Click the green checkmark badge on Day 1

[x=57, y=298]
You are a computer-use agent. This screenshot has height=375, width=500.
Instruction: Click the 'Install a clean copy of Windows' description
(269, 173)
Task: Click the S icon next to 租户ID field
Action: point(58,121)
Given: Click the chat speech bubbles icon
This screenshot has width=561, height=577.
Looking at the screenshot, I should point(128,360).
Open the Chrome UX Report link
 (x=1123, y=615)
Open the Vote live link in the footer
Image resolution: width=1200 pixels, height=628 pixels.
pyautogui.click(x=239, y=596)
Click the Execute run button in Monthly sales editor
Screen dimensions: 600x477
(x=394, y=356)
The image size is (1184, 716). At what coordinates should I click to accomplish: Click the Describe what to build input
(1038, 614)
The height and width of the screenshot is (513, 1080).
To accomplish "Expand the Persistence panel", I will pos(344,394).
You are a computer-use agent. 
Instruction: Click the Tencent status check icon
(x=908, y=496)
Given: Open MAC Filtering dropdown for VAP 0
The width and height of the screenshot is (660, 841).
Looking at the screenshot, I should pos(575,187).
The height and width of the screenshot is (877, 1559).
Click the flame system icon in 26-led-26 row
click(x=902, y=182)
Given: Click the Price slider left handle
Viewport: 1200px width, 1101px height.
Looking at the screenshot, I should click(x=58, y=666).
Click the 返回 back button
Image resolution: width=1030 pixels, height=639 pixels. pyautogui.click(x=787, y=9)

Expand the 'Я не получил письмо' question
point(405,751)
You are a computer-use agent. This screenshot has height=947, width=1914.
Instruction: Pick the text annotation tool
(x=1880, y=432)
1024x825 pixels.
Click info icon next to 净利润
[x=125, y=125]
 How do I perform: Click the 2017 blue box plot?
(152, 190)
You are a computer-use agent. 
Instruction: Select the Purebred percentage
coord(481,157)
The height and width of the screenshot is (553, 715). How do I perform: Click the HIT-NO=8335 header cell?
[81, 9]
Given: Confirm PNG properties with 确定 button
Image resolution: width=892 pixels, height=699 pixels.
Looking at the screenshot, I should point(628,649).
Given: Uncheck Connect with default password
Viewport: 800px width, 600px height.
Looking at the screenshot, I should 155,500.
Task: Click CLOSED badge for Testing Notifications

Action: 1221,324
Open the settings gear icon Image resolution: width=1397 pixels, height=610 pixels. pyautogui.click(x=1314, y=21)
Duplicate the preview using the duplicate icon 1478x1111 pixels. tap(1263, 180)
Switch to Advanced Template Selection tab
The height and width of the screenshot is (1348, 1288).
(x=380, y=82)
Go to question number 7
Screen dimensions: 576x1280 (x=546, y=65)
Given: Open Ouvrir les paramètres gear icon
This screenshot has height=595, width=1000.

§

**WHAT IS BEING ASKED:**
Say how many lines of the listing above contain "Given", with no other words.

**REPLY TO THE TASK:**
6